Stored items:
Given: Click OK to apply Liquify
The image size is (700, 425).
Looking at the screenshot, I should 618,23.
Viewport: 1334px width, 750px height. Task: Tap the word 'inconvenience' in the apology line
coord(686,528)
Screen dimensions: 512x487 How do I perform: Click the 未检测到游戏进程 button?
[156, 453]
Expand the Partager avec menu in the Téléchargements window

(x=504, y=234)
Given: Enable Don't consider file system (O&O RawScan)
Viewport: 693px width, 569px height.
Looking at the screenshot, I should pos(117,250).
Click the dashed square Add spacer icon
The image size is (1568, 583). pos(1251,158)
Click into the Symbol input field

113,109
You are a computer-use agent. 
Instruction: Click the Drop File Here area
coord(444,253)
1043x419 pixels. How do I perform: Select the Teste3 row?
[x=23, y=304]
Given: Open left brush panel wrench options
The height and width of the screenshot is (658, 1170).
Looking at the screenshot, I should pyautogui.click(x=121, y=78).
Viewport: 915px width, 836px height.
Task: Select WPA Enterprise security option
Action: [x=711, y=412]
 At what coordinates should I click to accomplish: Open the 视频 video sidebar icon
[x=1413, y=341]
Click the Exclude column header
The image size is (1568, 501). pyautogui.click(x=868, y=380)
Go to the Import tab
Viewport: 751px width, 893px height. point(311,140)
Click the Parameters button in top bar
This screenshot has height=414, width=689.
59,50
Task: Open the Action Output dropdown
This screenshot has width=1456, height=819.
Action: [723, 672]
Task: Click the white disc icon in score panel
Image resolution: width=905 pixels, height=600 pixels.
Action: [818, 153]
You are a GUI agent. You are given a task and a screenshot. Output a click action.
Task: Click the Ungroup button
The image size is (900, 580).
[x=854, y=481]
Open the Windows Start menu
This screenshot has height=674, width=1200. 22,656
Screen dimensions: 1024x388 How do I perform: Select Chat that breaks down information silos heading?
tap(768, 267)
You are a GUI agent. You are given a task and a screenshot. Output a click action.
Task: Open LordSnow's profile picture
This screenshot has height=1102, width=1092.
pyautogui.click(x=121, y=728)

→ WHAT YOU HAVE TO DO
Every entry must be set down exactly, with nothing left out.

→ RESULT BELOW
Given: Click OK to apply Liquify
The image size is (700, 425).
Looking at the screenshot, I should 618,23.
Viewport: 1334px width, 750px height. Task: Tap the word 'inconvenience' in the apology line
coord(686,528)
Screen dimensions: 512x487 How do I perform: Click the 未检测到游戏进程 button?
[156, 453]
Expand the Partager avec menu in the Téléchargements window

(x=504, y=234)
Given: Enable Don't consider file system (O&O RawScan)
Viewport: 693px width, 569px height.
Looking at the screenshot, I should pos(117,250).
Click the dashed square Add spacer icon
The image size is (1568, 583). pos(1251,158)
Click into the Symbol input field

113,109
You are a computer-use agent. 
Instruction: Click the Drop File Here area
coord(444,253)
1043x419 pixels. How do I perform: Select the Teste3 row?
[x=23, y=304]
Given: Open left brush panel wrench options
The height and width of the screenshot is (658, 1170).
Looking at the screenshot, I should pyautogui.click(x=121, y=78).
Viewport: 915px width, 836px height.
Task: Select WPA Enterprise security option
Action: [x=711, y=412]
 At what coordinates should I click to accomplish: Open the 视频 video sidebar icon
[x=1413, y=341]
Click the Exclude column header
The image size is (1568, 501). pyautogui.click(x=868, y=380)
Go to the Import tab
Viewport: 751px width, 893px height. point(311,140)
Click the Parameters button in top bar
This screenshot has height=414, width=689.
59,50
Task: Open the Action Output dropdown
This screenshot has width=1456, height=819.
Action: [723, 672]
Task: Click the white disc icon in score panel
Image resolution: width=905 pixels, height=600 pixels.
Action: [818, 153]
You are a GUI agent. You are given a task and a screenshot. Output a click action.
Task: Click the Ungroup button
The image size is (900, 580).
[x=854, y=481]
Open the Windows Start menu
This screenshot has height=674, width=1200. 22,656
Screen dimensions: 1024x388 How do I perform: Select Chat that breaks down information silos heading?
tap(768, 267)
You are a GUI agent. You are given a task and a screenshot. Output a click action.
Task: Open LordSnow's profile picture
This screenshot has height=1102, width=1092.
pyautogui.click(x=121, y=728)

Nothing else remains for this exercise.